Although the firm forecasts higher profits in 2020 and 2021, the impact of an expiring tax exemption on its profits after tax remains unclear to investors.

“We are doing our own valuations on the company but its client risk remains a challenge. That company has about three big clients who are either government or quasi-government organisations and this clientele sometimes suffers from serious default related problems in various business transactions,” said a financial analyst who requested anonymity.

“They have not defaulted on their procurement bills but the risk lingers. There is a chance that the government will replace this tax holiday with smaller tax incentives offered within its operations so as to encourage future investments in this critical drug manufacturing enterprise but that is uncertain,” the analyst added.

“There is no problem with the IPO’s basic numbers because the market is still thirsty for a new IPO after a long transaction drought. Though its price range is slightly higher than that of some previous IPOs, the market is so eager for a new IPO and would not mind paying as much as Ush900 ($0.24) per share,” observed Andrew Katumba Kaggwa, a bank supervisor at Bank of Baroda Uganda in charge of Baroda Capital Markets Limited.

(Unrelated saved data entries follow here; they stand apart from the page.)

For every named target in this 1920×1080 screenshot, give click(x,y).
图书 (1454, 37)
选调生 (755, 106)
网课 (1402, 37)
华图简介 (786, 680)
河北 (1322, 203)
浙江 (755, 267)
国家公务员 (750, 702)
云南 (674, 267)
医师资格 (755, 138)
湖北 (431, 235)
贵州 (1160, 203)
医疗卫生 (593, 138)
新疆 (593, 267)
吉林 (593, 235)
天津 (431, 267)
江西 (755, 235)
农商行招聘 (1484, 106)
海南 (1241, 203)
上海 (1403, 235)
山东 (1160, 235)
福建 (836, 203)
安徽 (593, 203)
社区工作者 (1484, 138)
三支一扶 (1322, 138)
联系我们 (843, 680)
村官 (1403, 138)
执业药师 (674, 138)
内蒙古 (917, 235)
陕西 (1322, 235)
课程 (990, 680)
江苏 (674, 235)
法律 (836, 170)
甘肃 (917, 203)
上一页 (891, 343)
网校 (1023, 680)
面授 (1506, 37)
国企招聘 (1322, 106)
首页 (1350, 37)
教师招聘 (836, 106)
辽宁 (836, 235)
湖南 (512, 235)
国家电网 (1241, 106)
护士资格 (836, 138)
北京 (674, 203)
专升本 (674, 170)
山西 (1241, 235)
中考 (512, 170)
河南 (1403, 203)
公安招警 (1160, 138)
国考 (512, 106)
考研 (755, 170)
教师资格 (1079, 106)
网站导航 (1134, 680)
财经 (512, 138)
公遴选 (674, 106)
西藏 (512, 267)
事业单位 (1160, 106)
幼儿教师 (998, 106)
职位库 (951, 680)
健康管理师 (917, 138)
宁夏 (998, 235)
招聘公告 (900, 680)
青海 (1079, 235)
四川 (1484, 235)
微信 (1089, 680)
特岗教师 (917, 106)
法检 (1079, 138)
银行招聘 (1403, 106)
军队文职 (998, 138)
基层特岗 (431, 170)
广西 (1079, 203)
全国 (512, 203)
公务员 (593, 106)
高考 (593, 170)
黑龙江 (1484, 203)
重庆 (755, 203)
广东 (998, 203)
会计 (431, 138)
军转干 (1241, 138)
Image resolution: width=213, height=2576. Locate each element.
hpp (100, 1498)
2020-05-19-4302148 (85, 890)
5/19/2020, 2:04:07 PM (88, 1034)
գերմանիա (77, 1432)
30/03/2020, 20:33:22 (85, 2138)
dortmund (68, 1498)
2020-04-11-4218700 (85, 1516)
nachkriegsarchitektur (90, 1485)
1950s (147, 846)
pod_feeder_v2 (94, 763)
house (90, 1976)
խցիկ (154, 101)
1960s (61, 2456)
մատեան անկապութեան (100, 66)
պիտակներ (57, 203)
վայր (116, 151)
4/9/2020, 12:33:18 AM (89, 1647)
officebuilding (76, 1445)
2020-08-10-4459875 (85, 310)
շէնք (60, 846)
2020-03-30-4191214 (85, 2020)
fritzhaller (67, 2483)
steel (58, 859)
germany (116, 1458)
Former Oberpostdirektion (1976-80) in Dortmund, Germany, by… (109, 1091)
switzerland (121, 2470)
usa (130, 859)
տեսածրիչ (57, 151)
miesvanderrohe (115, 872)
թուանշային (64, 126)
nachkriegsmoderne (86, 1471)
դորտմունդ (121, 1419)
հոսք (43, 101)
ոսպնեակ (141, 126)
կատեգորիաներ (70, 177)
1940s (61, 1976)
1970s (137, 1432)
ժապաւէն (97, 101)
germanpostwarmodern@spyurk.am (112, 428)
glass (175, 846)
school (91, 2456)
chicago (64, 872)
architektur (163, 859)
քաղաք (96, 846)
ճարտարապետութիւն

“The Cipla Quality Chemicals IPO price may be closer to that of the Umeme IPO and offers an attractive to many retail investors. This will eventually ensure a high subscription. Strong participation from local and foreign institutions plus Ugandan retail investors could yield oversubscription just like in the Umeme one in 2012.

However, the two weeks allocated for retail participation is rather short compared with the average transaction window of three weeks usually set aside,” Isaac Mwigo, a stockbroker at Equity Stockbrokers Ltd said.

According to the analyst’s report, Cipla Quality Chemicals’ total revenues increased from $48.6 million in 2016 to $60.7 million in 2017.

Total revenues grew to $62.7 million by end of March 2018 and are forecast at $70.2 million by close of March 2019.

Profit after tax was $12.8 million in 2016 but fell slightly to $12.1 million in 2017. It increased slightly to $12.3 million by end of March 2018 and is projected to reach $12.8 million in 2019.